▸ **REQUIREMENTS**
Print the listing from the line with "Image resolution: width=1024" to the line with "will [537, 262].", reproducing those lines unchanged and nothing else.

▸ **DATA SUPPLIED**
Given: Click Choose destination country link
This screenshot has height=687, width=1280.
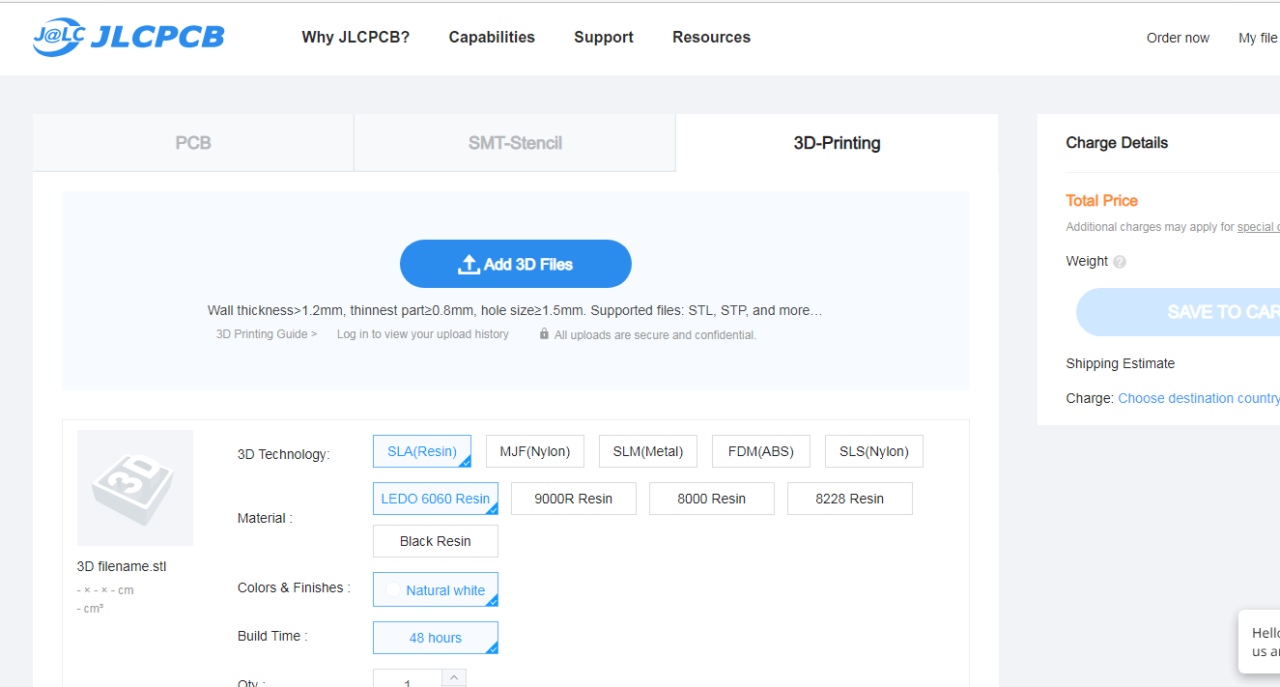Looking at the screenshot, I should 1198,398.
* * *
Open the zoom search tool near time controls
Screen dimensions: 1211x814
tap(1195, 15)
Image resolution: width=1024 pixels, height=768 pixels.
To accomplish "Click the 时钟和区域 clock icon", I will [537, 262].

▸ **ANSWER TO THE EXERCISE**
Image resolution: width=1024 pixels, height=768 pixels.
To accomplish "Click the 时钟和区域 clock icon", I will [537, 262].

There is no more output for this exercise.